• [Entries shown]:
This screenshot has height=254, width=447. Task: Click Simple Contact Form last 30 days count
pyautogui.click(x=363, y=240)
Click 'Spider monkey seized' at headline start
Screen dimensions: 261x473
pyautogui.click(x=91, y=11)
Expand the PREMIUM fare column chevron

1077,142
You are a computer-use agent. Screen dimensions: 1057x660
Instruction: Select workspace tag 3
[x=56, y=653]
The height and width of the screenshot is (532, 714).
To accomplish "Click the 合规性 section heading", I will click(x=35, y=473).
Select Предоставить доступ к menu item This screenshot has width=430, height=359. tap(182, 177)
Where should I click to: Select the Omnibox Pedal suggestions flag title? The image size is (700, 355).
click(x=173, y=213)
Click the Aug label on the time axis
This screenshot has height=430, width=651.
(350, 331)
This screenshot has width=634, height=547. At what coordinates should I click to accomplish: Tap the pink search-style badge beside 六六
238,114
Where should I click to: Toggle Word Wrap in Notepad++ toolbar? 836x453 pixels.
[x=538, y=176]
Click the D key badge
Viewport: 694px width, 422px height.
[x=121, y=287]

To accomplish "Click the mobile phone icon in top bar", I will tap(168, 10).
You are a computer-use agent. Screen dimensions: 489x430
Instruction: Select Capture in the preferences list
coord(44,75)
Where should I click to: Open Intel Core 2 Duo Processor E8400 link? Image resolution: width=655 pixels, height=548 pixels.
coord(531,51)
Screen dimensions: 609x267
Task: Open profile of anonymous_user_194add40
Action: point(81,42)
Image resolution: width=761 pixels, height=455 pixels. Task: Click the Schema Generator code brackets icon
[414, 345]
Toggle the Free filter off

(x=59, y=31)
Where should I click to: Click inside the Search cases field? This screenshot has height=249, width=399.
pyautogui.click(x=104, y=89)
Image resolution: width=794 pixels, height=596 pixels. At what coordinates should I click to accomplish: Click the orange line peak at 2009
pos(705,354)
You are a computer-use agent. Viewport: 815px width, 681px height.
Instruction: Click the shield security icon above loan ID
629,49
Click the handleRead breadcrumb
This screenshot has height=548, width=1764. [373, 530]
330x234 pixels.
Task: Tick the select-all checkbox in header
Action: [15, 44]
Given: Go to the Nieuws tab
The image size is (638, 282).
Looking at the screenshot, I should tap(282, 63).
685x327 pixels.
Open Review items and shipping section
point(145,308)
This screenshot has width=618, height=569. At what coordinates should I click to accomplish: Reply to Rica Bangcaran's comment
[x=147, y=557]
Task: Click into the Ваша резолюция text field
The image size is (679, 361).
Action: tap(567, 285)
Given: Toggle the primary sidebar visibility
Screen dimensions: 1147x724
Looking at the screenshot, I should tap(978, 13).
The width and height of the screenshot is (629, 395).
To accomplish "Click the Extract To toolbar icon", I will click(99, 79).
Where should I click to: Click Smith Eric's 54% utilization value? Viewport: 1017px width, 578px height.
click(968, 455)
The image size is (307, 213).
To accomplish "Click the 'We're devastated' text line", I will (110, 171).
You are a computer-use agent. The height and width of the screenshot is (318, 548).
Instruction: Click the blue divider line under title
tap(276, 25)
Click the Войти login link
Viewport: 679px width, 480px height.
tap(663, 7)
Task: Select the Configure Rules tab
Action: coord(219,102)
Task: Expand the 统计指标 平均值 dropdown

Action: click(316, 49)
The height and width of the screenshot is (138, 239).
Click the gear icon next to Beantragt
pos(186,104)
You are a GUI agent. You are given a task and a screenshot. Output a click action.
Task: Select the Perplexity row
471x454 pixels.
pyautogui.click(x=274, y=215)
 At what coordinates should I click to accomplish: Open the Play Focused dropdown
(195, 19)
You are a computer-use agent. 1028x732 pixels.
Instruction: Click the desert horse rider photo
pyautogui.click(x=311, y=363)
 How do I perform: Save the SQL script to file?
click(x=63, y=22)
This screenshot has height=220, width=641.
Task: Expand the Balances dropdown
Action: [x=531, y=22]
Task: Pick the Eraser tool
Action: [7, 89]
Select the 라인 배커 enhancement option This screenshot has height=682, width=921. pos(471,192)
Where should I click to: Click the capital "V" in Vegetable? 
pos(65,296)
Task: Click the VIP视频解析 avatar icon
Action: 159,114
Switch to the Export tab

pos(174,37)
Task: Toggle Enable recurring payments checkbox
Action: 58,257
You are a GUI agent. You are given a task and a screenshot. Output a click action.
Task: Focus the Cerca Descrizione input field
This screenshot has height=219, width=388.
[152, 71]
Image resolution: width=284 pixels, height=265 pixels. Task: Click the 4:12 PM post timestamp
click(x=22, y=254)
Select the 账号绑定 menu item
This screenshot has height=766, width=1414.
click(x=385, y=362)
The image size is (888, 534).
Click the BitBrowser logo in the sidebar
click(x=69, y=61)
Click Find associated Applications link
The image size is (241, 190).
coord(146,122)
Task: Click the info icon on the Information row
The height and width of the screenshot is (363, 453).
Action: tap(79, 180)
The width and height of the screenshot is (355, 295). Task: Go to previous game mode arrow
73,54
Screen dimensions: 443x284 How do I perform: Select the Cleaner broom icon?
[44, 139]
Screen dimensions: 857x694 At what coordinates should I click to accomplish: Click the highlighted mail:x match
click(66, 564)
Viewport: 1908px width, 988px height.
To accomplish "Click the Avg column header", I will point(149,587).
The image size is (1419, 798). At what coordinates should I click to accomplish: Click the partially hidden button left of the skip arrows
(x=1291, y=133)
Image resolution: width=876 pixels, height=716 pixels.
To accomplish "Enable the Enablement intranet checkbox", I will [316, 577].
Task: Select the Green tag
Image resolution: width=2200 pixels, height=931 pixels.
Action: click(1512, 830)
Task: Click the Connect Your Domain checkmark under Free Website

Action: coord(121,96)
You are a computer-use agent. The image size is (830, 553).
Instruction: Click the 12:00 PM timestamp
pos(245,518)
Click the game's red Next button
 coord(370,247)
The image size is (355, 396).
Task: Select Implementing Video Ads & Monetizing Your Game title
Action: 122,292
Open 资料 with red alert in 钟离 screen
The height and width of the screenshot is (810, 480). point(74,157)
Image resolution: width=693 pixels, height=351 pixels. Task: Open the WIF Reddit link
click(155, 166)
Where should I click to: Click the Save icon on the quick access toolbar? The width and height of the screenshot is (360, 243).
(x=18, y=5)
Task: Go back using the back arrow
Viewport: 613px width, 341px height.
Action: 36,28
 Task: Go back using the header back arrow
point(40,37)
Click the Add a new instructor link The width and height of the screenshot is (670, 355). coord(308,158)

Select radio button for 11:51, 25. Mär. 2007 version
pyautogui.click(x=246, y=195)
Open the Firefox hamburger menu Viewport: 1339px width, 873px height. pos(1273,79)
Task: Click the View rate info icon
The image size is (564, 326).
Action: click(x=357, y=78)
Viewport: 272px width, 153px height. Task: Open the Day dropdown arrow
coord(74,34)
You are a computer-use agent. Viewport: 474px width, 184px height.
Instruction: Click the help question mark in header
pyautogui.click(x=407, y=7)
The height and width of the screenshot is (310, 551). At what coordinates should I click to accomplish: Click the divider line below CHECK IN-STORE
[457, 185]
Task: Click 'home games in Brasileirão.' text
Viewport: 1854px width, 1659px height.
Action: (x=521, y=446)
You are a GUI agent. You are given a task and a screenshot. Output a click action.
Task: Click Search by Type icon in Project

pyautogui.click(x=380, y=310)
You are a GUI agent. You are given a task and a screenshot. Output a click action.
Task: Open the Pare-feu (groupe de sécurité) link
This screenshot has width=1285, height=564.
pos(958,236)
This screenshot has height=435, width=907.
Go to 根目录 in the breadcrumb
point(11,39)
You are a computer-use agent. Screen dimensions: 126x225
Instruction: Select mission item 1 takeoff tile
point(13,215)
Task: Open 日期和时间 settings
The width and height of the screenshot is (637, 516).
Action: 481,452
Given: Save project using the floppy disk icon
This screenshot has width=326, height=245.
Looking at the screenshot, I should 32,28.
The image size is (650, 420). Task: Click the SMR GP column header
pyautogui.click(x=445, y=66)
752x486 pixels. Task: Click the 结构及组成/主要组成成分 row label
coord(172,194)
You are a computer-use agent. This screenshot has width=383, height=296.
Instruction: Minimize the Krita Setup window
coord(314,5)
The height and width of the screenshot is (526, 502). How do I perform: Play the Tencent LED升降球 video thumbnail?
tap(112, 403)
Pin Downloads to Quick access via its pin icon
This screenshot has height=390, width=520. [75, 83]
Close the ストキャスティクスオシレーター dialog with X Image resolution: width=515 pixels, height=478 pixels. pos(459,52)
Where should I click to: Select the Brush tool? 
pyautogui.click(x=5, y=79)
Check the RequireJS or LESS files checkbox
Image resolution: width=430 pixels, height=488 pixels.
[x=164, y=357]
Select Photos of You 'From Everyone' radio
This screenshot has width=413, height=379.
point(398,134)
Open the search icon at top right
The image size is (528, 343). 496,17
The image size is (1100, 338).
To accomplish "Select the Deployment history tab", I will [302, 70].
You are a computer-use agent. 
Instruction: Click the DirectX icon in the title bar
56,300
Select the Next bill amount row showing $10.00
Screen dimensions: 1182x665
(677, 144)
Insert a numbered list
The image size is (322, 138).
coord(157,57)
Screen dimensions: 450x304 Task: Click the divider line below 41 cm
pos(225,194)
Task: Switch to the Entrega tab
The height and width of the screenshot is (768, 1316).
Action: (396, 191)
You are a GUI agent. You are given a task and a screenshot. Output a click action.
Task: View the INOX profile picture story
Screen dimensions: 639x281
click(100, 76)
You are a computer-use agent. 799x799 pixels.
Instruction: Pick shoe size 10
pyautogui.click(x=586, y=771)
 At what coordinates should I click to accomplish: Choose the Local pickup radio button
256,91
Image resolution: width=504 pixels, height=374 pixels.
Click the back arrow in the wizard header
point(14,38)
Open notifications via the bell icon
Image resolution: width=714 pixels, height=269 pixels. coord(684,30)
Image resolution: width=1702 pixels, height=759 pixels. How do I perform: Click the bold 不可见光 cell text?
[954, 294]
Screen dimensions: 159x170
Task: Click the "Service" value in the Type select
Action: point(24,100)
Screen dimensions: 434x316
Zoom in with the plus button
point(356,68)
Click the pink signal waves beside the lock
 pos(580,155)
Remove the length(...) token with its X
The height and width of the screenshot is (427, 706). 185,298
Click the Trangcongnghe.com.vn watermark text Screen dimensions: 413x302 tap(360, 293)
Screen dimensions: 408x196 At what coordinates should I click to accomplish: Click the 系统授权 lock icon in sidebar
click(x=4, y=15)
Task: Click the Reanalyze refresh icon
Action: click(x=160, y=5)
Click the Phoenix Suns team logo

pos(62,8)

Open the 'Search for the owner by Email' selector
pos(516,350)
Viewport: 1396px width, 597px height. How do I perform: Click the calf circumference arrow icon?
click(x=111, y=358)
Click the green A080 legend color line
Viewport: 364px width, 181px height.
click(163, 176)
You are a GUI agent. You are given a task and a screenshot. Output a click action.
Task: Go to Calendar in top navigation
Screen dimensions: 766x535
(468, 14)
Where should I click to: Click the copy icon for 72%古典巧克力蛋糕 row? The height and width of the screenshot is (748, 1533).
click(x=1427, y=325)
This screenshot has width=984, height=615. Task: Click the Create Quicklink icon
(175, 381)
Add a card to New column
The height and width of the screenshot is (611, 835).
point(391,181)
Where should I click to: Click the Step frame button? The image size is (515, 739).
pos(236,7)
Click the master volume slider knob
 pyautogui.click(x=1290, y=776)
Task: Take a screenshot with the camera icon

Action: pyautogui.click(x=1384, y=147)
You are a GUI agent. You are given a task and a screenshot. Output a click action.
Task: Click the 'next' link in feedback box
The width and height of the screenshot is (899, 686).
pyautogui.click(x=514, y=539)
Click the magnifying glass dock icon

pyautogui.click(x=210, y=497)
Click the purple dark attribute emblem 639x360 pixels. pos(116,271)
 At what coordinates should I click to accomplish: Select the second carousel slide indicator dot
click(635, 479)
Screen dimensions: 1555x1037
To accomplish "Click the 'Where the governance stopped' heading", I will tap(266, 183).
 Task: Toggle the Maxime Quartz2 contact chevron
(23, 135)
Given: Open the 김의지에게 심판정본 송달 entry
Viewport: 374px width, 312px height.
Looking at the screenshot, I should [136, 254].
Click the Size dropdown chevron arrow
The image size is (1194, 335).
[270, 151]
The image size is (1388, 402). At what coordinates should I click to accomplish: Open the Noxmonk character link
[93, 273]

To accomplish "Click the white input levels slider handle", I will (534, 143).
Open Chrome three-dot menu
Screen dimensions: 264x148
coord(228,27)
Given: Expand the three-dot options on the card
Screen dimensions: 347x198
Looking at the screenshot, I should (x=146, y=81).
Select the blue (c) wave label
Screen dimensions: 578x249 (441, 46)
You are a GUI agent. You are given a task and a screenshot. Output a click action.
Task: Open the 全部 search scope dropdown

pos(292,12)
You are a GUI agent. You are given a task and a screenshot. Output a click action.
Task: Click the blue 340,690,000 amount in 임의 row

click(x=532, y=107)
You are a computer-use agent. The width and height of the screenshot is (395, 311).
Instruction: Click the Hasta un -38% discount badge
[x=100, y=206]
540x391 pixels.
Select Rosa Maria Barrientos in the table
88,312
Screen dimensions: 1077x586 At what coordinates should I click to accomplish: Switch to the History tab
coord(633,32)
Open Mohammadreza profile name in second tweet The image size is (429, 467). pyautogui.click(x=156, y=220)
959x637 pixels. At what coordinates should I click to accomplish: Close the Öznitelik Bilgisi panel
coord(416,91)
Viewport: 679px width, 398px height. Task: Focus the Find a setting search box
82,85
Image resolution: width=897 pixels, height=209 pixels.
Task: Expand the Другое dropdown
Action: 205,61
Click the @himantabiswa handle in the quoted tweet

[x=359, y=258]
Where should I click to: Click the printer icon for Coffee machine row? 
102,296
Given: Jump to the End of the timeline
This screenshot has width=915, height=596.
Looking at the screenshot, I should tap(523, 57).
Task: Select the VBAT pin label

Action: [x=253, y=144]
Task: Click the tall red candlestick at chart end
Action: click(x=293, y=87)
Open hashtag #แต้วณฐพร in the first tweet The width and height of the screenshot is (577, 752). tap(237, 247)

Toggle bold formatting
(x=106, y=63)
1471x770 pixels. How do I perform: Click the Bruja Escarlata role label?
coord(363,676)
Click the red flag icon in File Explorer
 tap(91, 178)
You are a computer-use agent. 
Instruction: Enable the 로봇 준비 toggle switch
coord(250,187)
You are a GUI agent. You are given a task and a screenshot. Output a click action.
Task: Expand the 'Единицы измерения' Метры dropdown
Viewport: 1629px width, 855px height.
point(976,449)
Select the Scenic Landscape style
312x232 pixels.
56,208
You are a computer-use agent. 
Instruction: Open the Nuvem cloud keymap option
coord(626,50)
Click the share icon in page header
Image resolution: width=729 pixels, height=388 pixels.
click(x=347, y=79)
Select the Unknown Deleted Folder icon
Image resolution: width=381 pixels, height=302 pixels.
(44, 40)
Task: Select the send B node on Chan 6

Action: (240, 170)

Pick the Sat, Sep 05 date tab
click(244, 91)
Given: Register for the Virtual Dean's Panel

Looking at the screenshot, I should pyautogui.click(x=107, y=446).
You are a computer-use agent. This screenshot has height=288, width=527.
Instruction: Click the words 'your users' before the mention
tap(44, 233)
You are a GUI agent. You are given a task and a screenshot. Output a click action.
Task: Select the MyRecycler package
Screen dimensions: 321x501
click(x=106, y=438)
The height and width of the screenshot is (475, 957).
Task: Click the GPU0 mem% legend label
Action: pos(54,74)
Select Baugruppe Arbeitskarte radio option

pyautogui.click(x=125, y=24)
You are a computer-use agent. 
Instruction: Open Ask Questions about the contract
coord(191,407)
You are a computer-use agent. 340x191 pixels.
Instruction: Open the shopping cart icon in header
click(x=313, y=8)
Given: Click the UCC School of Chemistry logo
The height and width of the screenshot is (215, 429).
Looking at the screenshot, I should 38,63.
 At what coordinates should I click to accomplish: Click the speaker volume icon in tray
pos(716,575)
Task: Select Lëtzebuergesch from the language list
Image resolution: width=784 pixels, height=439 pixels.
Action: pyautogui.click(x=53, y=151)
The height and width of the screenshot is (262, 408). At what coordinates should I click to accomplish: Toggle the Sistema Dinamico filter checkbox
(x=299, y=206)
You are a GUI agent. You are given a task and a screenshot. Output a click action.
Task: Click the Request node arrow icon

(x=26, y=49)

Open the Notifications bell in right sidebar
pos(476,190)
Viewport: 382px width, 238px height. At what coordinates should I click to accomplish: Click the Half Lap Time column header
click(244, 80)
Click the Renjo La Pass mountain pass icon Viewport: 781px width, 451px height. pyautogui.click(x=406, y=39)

• [What to do]: Where the line containing "Image resolution: width=784" appears, start copying, and go on exactly through the last line of the data.

• [Result below]:
Image resolution: width=784 pixels, height=439 pixels.
Action: pyautogui.click(x=53, y=151)
The height and width of the screenshot is (262, 408). At what coordinates should I click to accomplish: Toggle the Sistema Dinamico filter checkbox
(x=299, y=206)
You are a GUI agent. You are given a task and a screenshot. Output a click action.
Task: Click the Request node arrow icon

(x=26, y=49)

Open the Notifications bell in right sidebar
pos(476,190)
Viewport: 382px width, 238px height. At what coordinates should I click to accomplish: Click the Half Lap Time column header
click(244, 80)
Click the Renjo La Pass mountain pass icon Viewport: 781px width, 451px height. pyautogui.click(x=406, y=39)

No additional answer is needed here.